Leif Erickson may be best know as Big John Cannon in the television series High Chaparral. In 1969, Leif returned to the Navy's Photographic Training School, a famous Hollywood actor. The staff and students, including one of his former pupils, were delighted as he talked about the latest motion picture equipment in use on the NBC hit, The High Chaparral.
Other Comments:
CinCPAC Publications and Information with
VD-5: Fleet Air Photographic Squadron (VD) 5
Chief Photographer's Mate Leif Erickson produced motion picture films and pre-landing photos of Iwo Jima with VD-5. Other targets routinely covered included Truk, Puluwat, Woleai, other Marshalls and Carolines, Marcus, Chicha Jima, Haha Jima and still Jap occupied islands in the Marianas. Both PB4Y-lPs and F6F-5Ps were used.
The landings at Iwo Jima were covered by planes for photographic and news coverage. All aerial photos of the landings were by: L. J. Bodkin, PhoMlc and J. F. Rankin, PhoM3c of the regular crew for still photos and Leif Erickson, CPhoM of CinCPAC Pub Info for motion pictures. Mr. Webbley Edwards of CBS accompanied them for the combined radio networks and gave a very graphic account of the operations after their return to Guam.

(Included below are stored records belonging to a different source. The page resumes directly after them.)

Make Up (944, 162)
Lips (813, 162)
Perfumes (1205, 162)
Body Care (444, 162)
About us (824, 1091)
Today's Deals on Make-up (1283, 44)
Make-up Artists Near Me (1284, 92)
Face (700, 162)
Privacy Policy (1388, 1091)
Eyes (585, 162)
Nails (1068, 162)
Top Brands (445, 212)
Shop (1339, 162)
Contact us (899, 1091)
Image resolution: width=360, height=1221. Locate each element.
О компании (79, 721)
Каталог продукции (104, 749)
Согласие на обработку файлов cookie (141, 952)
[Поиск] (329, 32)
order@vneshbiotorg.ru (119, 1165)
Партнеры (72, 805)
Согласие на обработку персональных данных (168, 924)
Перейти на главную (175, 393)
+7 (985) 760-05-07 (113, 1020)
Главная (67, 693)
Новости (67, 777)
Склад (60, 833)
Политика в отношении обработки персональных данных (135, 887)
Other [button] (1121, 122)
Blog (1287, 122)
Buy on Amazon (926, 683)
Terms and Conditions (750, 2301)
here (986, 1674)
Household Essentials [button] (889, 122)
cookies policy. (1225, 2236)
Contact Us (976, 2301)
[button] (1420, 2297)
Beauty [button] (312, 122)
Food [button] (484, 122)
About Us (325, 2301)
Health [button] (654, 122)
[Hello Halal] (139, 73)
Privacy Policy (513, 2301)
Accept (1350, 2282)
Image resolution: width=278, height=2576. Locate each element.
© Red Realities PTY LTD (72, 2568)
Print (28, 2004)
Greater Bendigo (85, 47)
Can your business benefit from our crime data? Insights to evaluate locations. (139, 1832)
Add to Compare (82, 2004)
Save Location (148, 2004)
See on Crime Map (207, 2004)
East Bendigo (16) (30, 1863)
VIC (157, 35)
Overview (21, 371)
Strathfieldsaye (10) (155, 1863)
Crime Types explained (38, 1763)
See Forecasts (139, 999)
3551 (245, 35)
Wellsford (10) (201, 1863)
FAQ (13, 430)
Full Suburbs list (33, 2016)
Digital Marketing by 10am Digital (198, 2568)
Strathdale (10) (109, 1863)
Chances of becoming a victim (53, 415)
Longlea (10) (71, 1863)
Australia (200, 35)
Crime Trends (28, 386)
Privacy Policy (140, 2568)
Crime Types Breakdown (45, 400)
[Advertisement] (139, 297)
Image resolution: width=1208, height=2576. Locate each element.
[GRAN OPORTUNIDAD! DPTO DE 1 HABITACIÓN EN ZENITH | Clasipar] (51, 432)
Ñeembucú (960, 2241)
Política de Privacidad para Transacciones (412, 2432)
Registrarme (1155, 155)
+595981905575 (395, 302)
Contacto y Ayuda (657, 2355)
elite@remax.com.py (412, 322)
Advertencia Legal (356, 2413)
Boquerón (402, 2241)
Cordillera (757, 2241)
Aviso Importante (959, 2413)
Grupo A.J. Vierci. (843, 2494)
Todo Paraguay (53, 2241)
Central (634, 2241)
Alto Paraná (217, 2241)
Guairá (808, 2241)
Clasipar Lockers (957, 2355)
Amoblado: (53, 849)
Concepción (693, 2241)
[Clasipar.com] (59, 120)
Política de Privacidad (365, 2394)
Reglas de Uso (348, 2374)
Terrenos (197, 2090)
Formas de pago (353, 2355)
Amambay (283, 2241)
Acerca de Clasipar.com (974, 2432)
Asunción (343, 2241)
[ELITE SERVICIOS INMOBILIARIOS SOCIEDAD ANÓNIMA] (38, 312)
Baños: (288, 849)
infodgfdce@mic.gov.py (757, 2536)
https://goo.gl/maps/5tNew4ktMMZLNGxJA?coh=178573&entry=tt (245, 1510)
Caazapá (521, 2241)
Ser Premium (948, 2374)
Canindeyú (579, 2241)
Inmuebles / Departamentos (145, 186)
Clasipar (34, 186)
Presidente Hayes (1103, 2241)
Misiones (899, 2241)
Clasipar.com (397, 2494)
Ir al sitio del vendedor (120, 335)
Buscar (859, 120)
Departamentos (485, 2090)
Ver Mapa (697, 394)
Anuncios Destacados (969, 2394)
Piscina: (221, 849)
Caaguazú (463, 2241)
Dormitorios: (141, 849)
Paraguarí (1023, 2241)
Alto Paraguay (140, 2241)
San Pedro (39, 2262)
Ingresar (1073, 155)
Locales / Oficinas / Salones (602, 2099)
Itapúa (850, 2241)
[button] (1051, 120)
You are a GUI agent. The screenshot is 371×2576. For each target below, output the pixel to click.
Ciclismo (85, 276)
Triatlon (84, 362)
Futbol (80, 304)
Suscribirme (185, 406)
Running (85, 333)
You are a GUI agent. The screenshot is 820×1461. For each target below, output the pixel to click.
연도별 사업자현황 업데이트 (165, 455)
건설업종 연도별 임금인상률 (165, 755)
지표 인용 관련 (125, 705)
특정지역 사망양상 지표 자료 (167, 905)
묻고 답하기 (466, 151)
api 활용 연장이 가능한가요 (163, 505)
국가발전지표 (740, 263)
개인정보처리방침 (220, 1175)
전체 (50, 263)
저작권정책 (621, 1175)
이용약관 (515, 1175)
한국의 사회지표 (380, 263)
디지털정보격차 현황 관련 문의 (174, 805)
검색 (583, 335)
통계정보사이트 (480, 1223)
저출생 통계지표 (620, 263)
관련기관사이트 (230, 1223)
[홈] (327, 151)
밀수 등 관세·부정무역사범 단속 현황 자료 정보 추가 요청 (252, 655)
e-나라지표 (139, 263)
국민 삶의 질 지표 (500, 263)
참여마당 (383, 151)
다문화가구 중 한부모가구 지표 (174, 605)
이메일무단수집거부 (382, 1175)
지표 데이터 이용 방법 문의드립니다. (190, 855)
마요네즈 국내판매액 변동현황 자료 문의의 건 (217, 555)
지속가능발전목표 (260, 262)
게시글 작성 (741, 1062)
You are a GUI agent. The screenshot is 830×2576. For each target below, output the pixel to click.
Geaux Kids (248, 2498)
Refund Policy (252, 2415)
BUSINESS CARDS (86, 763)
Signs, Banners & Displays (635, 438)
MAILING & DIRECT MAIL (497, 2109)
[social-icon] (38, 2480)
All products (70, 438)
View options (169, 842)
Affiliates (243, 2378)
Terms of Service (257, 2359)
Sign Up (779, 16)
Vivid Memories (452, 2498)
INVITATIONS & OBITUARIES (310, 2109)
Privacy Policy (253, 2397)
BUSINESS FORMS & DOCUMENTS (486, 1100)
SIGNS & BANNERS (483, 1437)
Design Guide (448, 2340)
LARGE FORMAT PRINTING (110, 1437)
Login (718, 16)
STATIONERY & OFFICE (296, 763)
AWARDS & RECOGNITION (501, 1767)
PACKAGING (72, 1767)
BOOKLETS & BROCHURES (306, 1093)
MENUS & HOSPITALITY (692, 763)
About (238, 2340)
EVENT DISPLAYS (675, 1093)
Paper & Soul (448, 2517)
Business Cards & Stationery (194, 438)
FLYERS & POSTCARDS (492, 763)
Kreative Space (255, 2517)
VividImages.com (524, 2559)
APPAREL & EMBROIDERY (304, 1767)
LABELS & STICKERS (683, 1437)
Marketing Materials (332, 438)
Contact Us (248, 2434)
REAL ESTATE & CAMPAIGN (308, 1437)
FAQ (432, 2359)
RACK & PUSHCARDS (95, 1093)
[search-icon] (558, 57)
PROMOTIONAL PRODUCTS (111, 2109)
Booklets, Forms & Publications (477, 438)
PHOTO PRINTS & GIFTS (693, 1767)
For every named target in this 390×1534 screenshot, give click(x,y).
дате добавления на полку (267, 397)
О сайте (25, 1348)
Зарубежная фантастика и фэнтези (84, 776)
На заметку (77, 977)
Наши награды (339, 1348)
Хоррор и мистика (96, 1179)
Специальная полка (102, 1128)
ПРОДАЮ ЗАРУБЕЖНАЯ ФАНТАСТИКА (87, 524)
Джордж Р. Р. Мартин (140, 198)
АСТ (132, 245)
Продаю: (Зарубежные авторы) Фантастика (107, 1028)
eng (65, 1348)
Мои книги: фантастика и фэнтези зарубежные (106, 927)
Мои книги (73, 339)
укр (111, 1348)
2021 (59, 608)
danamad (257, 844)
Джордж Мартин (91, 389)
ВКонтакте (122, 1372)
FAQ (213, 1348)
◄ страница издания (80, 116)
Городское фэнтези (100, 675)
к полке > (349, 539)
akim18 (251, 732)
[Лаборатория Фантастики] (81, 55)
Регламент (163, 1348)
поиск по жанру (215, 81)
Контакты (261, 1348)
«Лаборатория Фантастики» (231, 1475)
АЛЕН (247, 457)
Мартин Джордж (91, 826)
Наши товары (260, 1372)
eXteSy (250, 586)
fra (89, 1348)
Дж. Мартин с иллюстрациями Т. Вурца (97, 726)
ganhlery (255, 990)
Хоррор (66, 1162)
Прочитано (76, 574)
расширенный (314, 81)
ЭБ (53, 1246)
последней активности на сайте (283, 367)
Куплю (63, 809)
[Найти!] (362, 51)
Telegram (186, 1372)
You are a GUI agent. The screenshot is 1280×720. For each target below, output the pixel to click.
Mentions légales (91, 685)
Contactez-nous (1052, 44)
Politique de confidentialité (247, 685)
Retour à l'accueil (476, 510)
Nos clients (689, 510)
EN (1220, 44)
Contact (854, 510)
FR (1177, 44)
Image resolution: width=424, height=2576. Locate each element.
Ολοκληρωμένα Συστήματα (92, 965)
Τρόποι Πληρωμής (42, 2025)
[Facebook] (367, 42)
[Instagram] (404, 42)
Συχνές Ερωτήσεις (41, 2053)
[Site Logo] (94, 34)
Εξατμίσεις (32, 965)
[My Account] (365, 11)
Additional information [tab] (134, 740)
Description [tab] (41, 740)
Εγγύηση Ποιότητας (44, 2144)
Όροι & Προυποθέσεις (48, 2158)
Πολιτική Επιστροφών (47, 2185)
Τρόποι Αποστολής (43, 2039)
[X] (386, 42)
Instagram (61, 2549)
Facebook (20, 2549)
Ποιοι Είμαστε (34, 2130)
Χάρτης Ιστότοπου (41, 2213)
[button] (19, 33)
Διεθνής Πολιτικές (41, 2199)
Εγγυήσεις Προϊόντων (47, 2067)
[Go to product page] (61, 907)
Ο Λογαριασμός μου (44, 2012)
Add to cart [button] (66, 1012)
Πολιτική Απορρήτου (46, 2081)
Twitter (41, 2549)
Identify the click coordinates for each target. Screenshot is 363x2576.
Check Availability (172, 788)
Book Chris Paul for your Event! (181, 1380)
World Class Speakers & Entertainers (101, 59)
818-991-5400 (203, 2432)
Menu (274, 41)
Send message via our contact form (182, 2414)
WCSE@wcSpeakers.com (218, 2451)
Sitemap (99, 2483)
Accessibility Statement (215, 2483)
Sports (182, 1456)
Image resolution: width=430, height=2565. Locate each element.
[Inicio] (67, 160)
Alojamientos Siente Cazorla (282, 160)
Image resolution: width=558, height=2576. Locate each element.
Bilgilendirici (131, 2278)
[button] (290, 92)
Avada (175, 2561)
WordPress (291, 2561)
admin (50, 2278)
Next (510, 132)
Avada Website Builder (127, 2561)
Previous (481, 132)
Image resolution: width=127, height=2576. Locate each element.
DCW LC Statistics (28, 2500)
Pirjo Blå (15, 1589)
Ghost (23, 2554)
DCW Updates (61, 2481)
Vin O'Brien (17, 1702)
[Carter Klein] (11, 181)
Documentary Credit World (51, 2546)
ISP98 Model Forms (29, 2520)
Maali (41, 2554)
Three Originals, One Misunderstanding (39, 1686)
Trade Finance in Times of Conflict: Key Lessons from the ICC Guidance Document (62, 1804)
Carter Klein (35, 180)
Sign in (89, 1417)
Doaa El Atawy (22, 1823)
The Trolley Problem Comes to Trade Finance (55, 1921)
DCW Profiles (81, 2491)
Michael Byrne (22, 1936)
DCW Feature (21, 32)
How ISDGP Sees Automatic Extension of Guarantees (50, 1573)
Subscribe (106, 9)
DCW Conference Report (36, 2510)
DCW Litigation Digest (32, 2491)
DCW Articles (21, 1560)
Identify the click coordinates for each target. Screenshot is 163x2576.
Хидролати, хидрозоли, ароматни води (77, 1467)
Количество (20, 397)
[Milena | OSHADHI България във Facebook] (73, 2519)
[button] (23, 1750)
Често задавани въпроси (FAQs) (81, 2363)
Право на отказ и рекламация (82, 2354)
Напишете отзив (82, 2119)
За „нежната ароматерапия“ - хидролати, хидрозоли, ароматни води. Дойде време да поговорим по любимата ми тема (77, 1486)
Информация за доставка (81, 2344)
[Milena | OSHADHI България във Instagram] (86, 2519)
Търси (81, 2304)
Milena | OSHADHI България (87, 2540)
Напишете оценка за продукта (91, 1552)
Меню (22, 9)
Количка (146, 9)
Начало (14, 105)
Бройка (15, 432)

West Point Society Citation
"In November 1969, Erickson became the first man ever singled out by the West Point Society of Southern California to be cited in recognition of his many visits to military hospitals and installations throughout the United States and Vietnam. A combat veteran of World War II, as a naval aerial photographer in the Pacific area, Leif was shot down twice and once deposited into the sea when the USS Nevada was hit by a Kamikaze (March 1945)."